A Blog by Jonathan Low

 

Feb 16, 2016

Is the 'Forgotten Middle' Lacking Digital Skills - or Access - or Something Else?

It may well be true that the forgotten or  disappearing middle class - especially those of middle age - lack advanced digital skills. But that prompts several questions: why do they lack those skills, how much would they actually make if they had those skills and what is society willing to pay to provide the necessary opportunity to learn?

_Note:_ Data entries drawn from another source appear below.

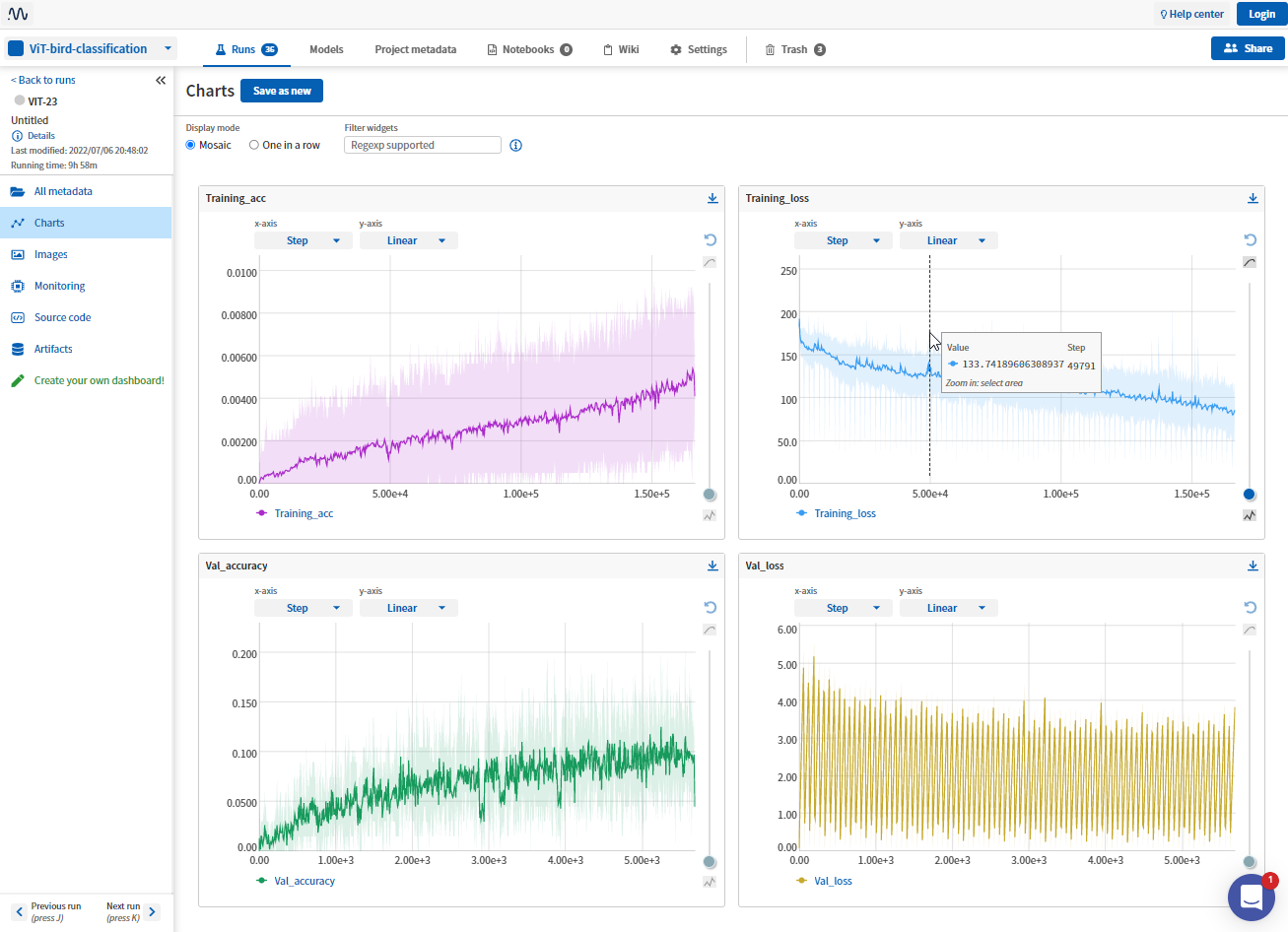Collapse the left sidebar panel
Image resolution: width=1288 pixels, height=932 pixels.
pyautogui.click(x=161, y=80)
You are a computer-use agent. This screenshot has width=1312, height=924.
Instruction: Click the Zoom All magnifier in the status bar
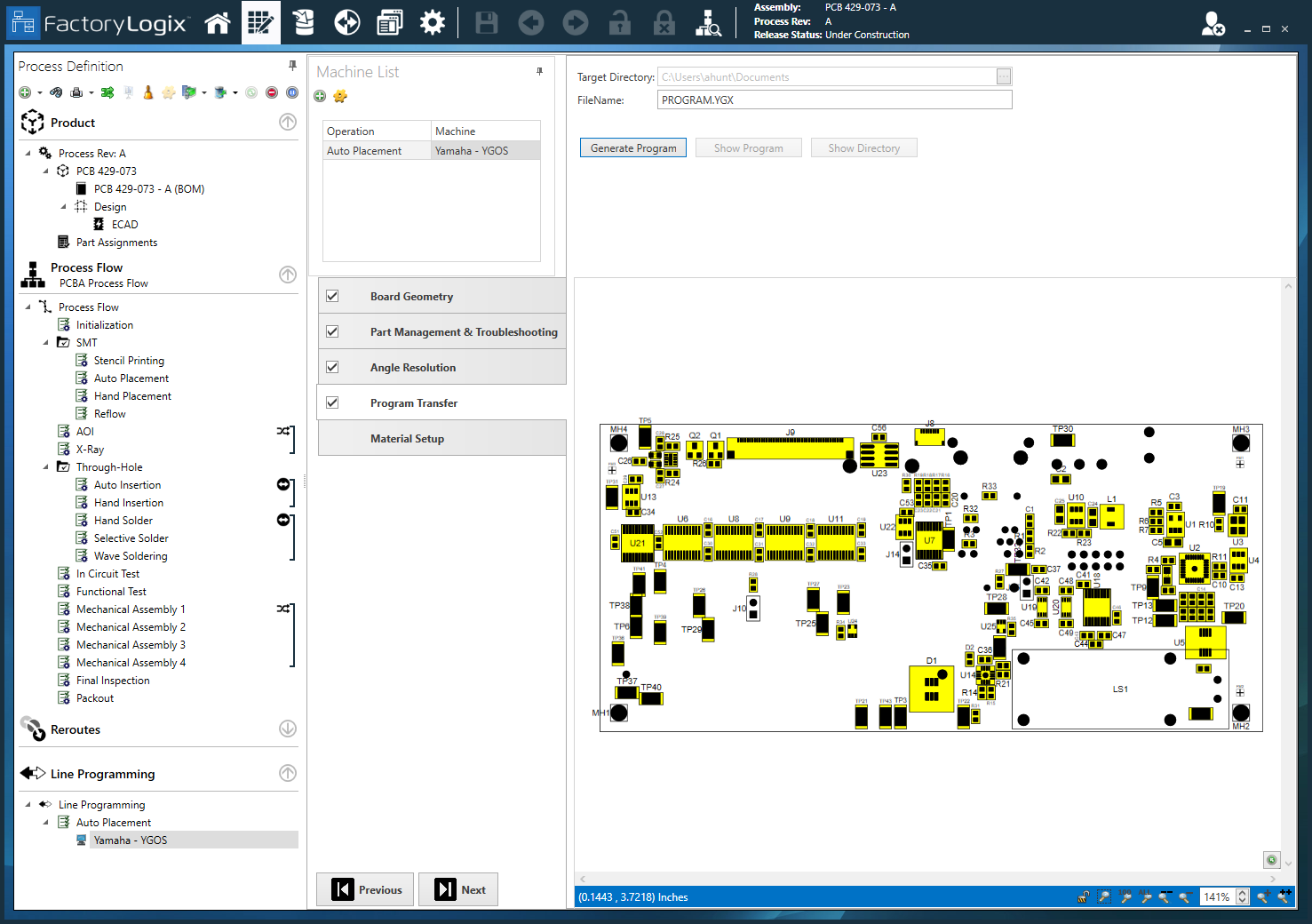tap(1146, 897)
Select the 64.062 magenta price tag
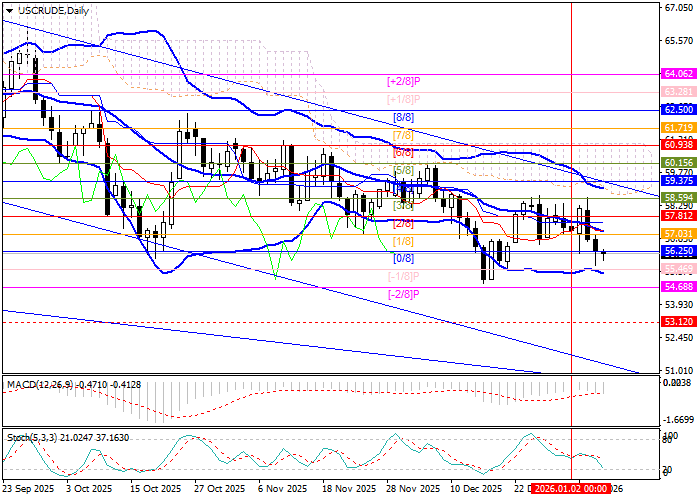The image size is (700, 500). [x=679, y=74]
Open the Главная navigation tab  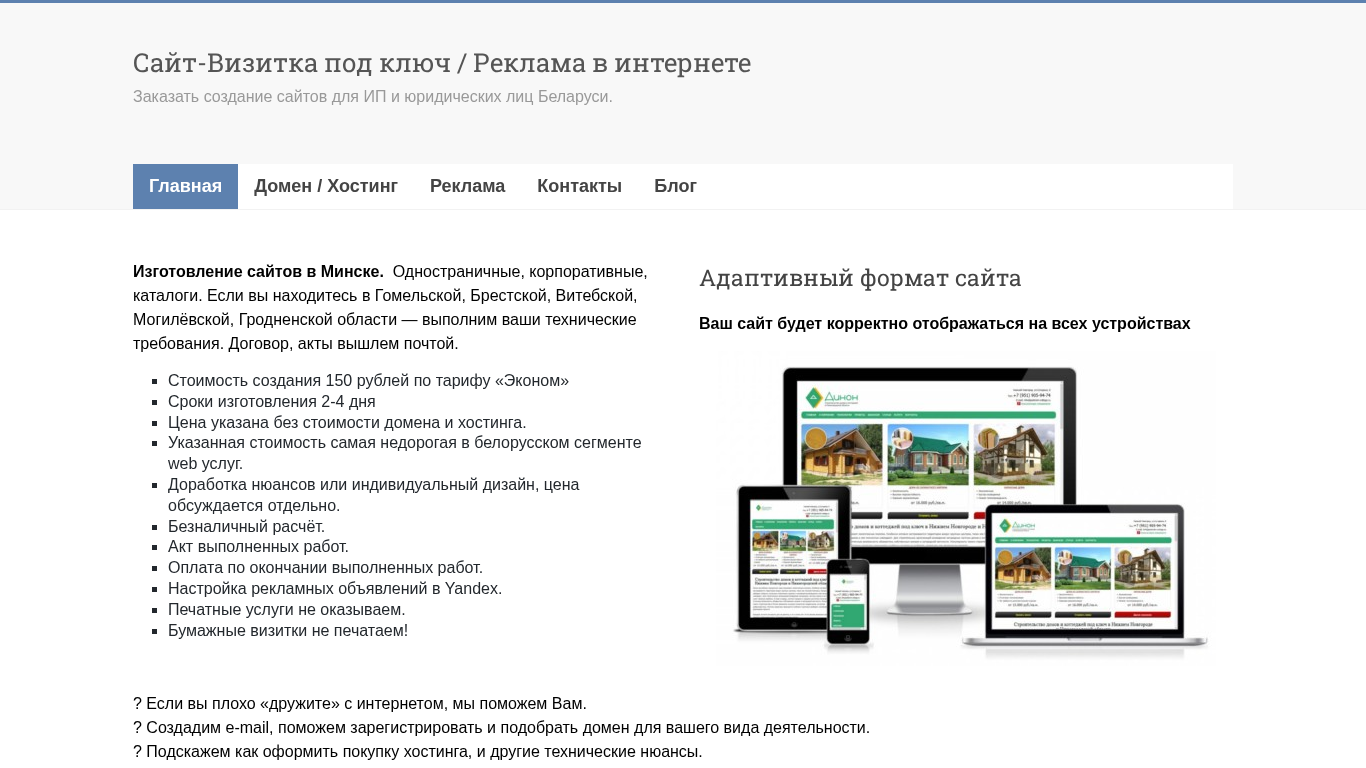(x=185, y=186)
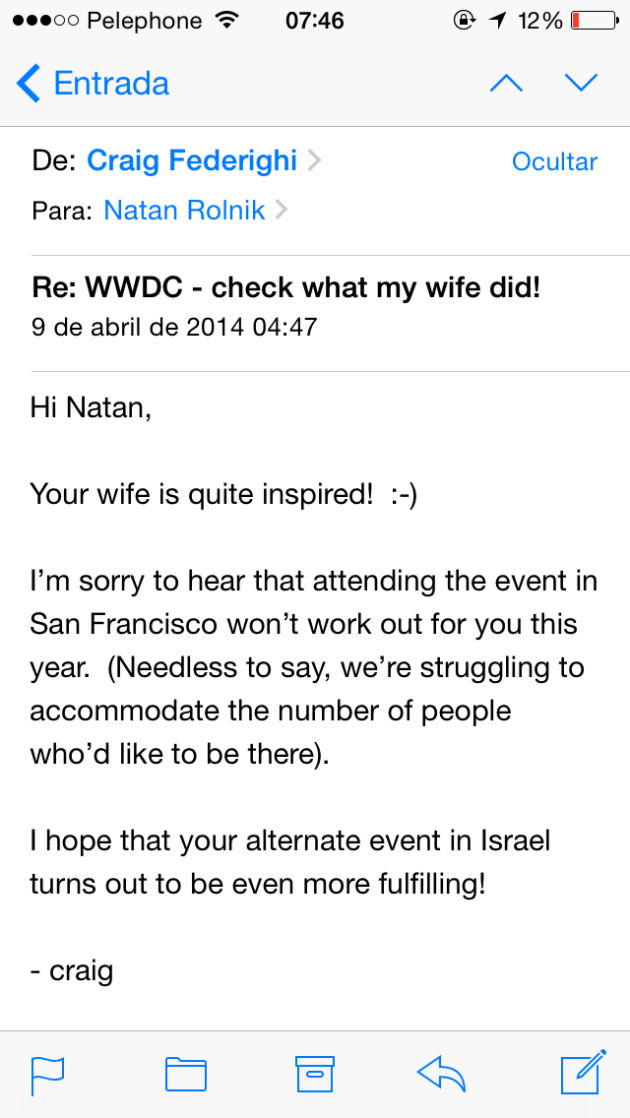Tap the reply arrow icon
Image resolution: width=630 pixels, height=1118 pixels.
pos(442,1074)
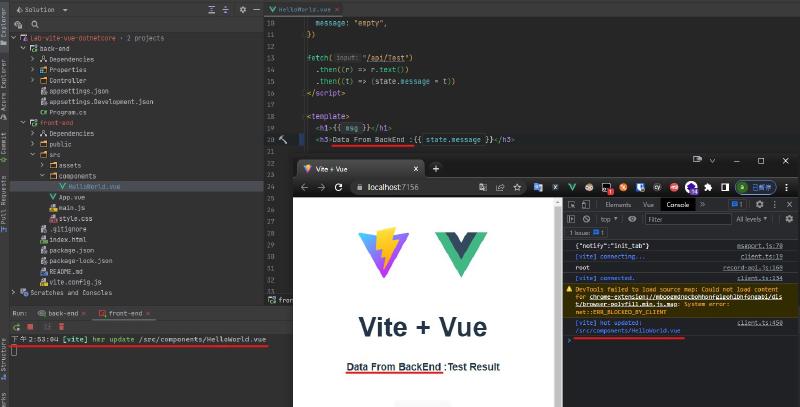Image resolution: width=800 pixels, height=407 pixels.
Task: Open DevTools settings gear
Action: coord(761,204)
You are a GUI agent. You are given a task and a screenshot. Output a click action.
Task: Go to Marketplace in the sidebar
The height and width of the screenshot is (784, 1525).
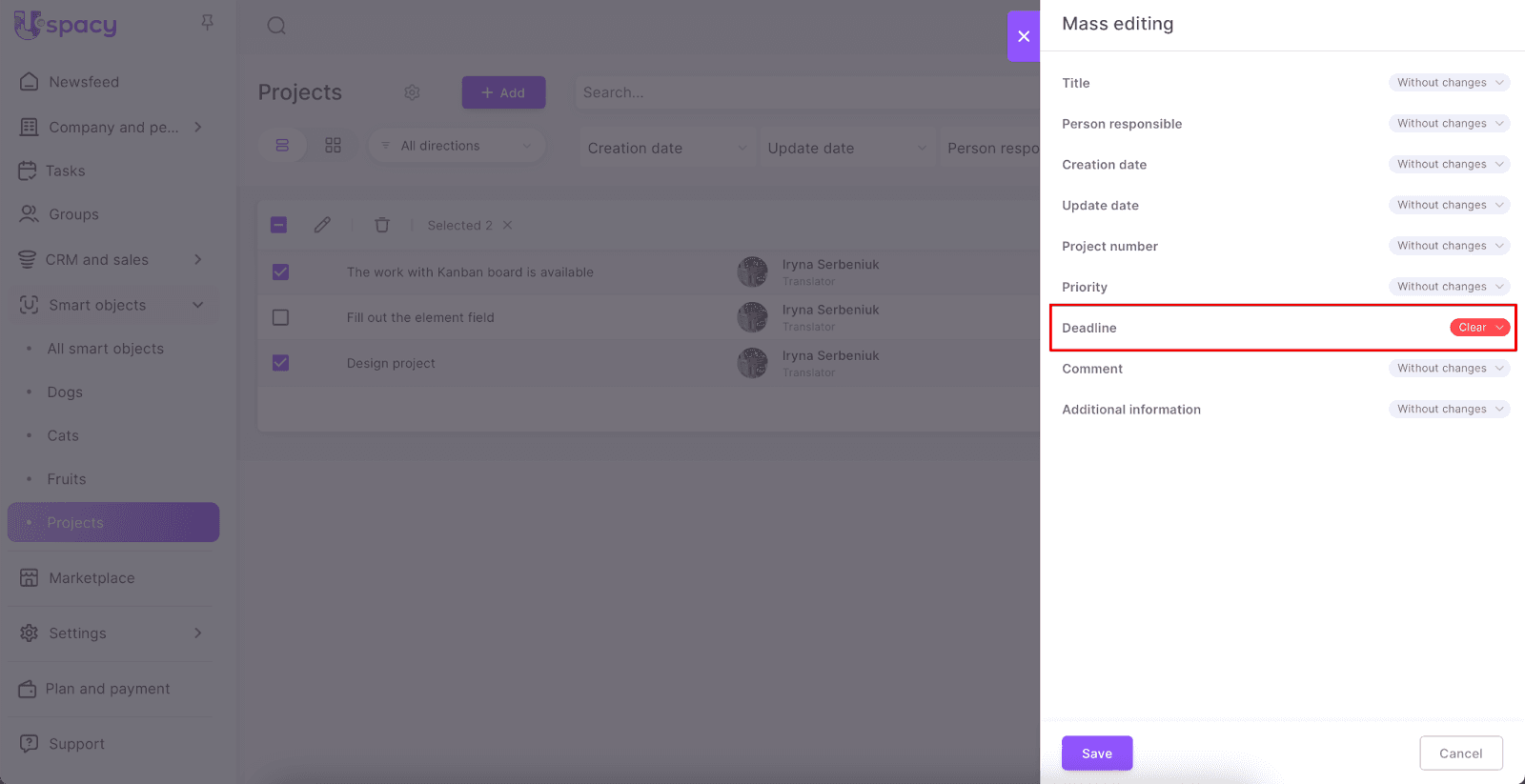coord(92,578)
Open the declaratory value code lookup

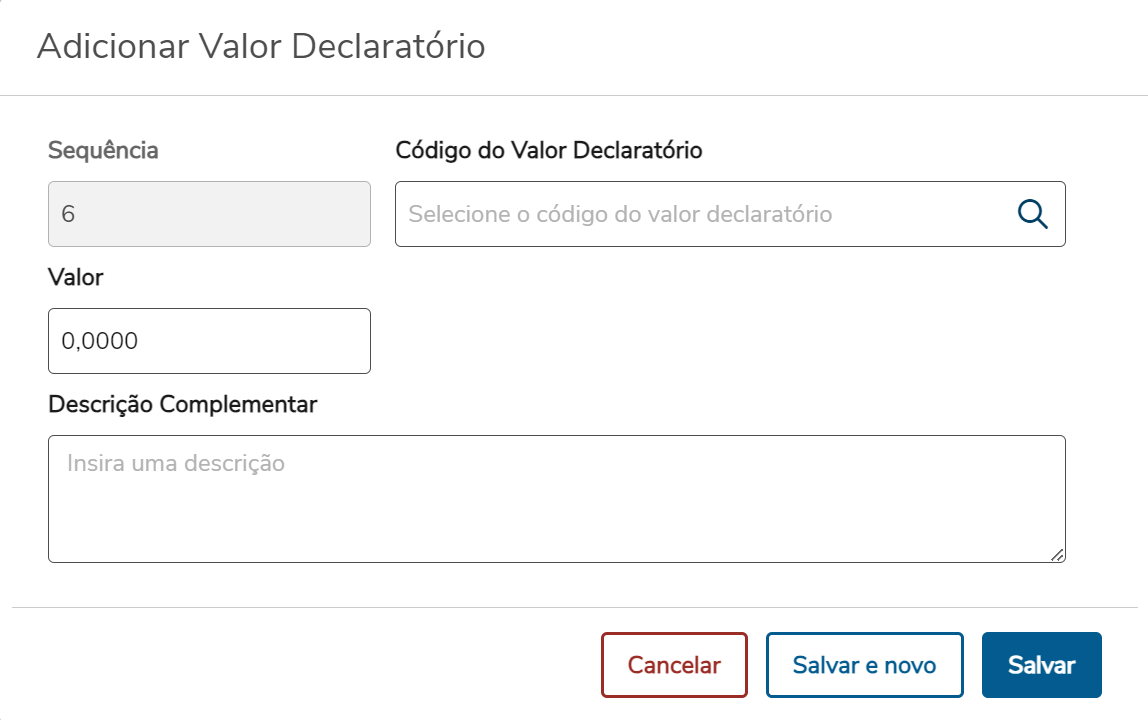1032,214
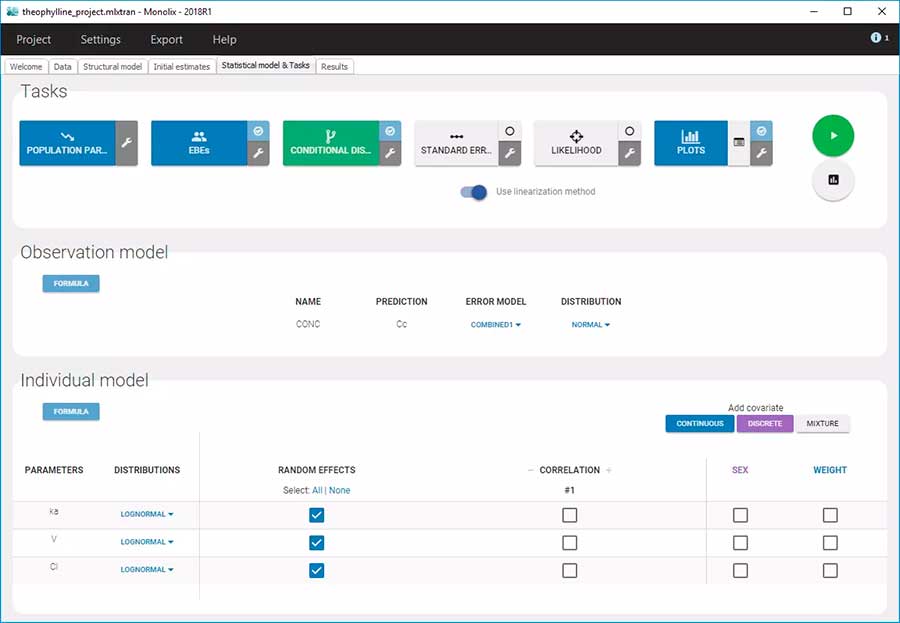
Task: Click the round chart button below play
Action: pos(833,180)
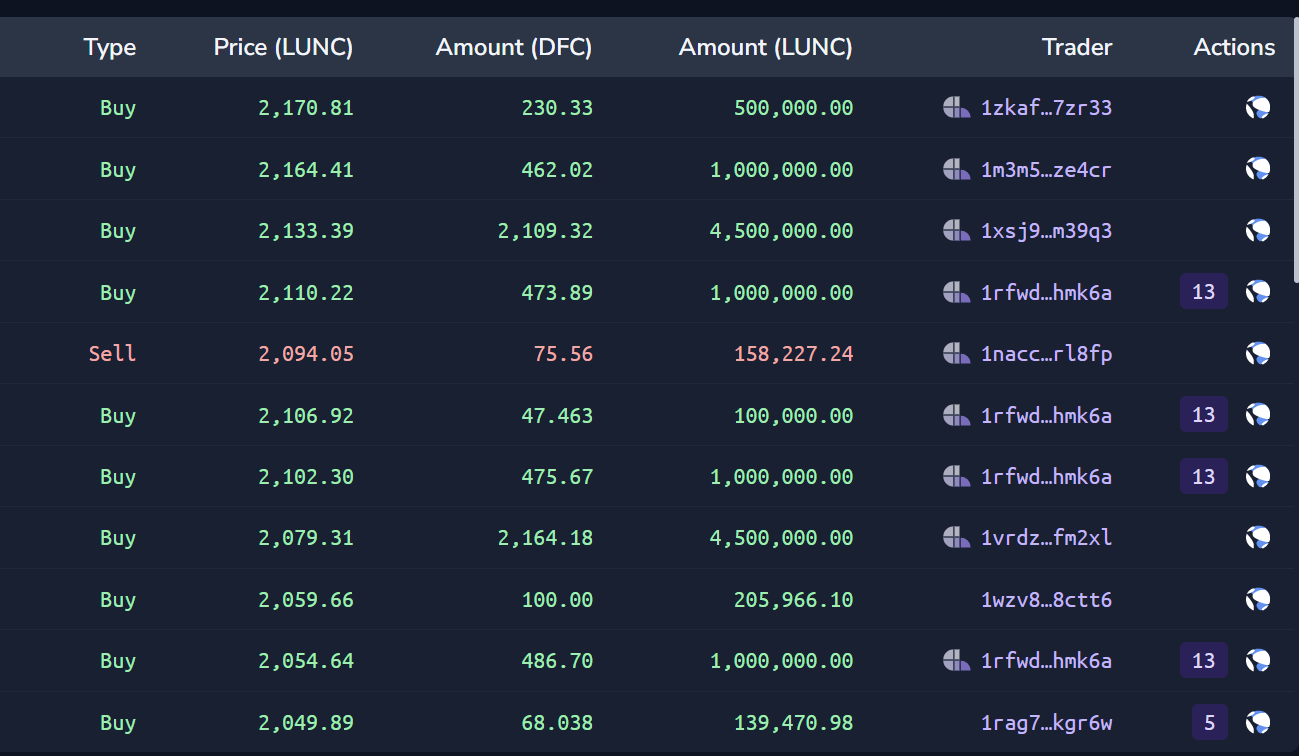Open Terra explorer for the 1zkaf…7zr33 trade
Screen dimensions: 1299x756
(x=1258, y=107)
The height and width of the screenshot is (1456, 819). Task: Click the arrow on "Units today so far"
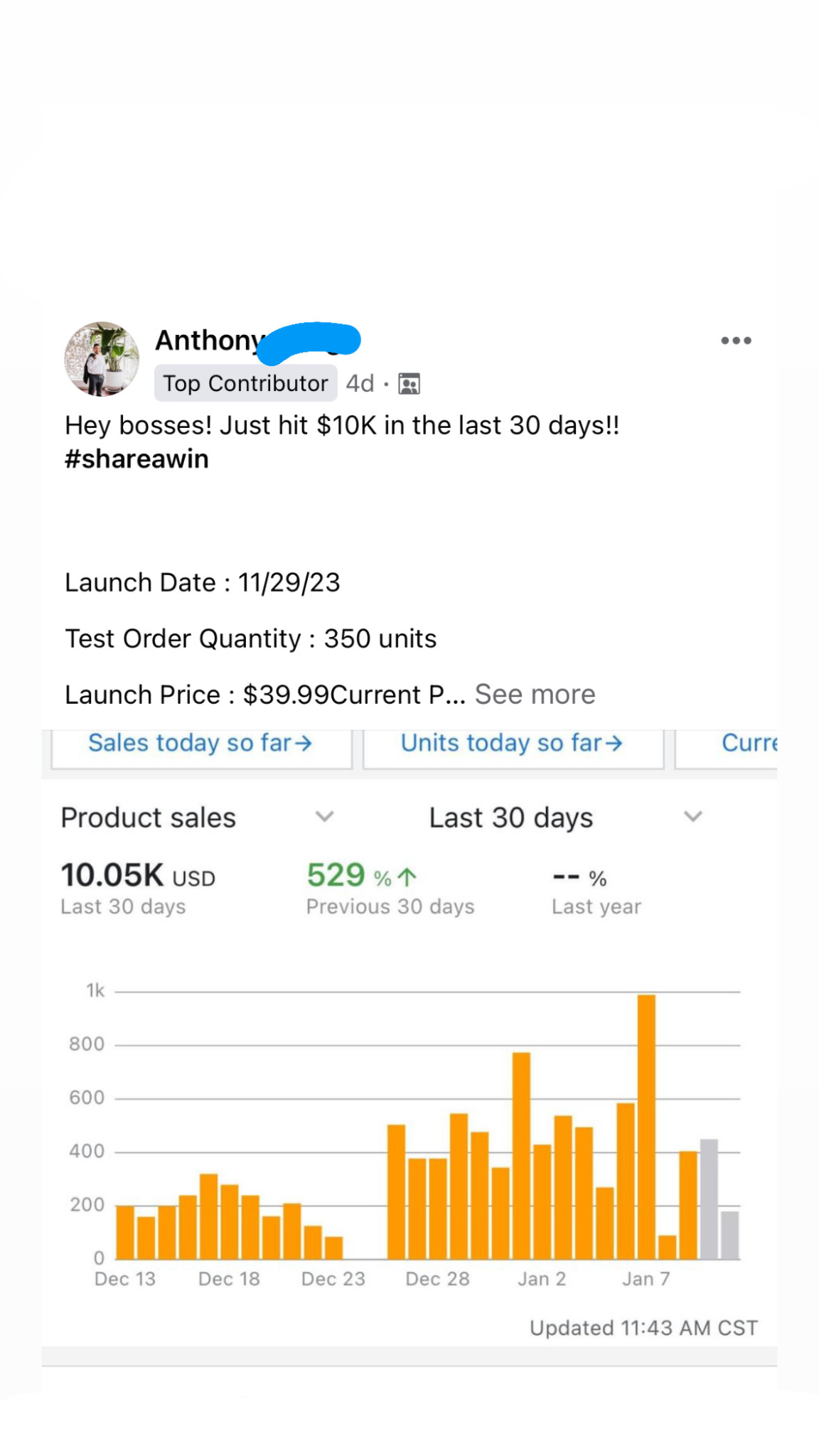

The larger issue may be that many of the jobs people with upgraded skills might get could soon be supplanted by computerized algorithms. And even those who could hold on to such jobs might find that the financial rewards are lacking because outside of a few famous high tech firms, tech jobs dont pay all that well. Which leads to the conclusion that maybe tech training - which no private sector enterprise or its investors seem willing to fund anyway - isn't the panacea some say it is. JL

Emma Dunkley reports in the Financial Times:

Millions of people are struggling to learn skills (and) are also at risk of being alienated from digital developments in certain sectors owing to a lack of efficient internet and mobile access. There is a “really strong” negative relationship between countries’ level of income and susceptibility to automation.
Millions of people are struggling to learn skills. The head of Barclays’ retail bank will claim that Britain faces creating a “forgotten middle” group of people who are “simply getting by” online.Many of these people are at risk of falling behind in the workplace and could struggle to protect themselves from cyber crime, he will argue. Businesses could find it tough to combat increasing digital competition.
“The digital revolution is happening right now, it affects each and every one of us on a personal level, at a business level, and now increasingly at a societal level too,” he will say.
“We must also now ask ourselves if the UK is fully equipped to compete in the global digital economy. I want leading UK businesses to do more because we cannot allow the UK to get left behind.”
Other countries are powering ahead with digital advances, he will warn. India is digitising identity records, while school children in South Korea are learning advanced coding.
“We should be doing everything in our power now to help British people, and companies, embrace the new opportunities of the digital revolution with confidence,” he will add.
Barclays plans to publish a digital index in the next few months, to benchmark the UK against nine other leading economies in this sector, and help identify what improvements are needed to remain at the forefront of economic growth.
But thousands of people in Britain are also at risk of being alienated from digital developments in certain sectors, such as banking, owing to a lack of efficient internet and mobile access.
Anthony Browne, chief executive of the British Bankers’ Association, said last year: “It is vital that the government invests more in 4G and high-speed broadband to ensure that as many people as possible can be included in the revolution that is sweeping through banking.”
Some 530,000 adults have limited internet speed in Britain, of which 330,000 said they would be willing to bank online, according to research by consultancy company Caci. About 63,000 people in parts of Wales and Scotland and small pockets of England still have no acceptable digital access at all, Caci said.
Other research suggests increasing automation will hit the poorest nations the hardest, with 85 per cent of all jobs in Ethiopia in danger of being lost, according to research by Citi, the US bank, and the Oxford Martin School, a research and policy unit of Oxford university.
Carl Benedikt Frey, co-director of the Oxford Martin programme on technology and employment, said there is a “really strong” negative relationship between countries’level of income and susceptibility to automation.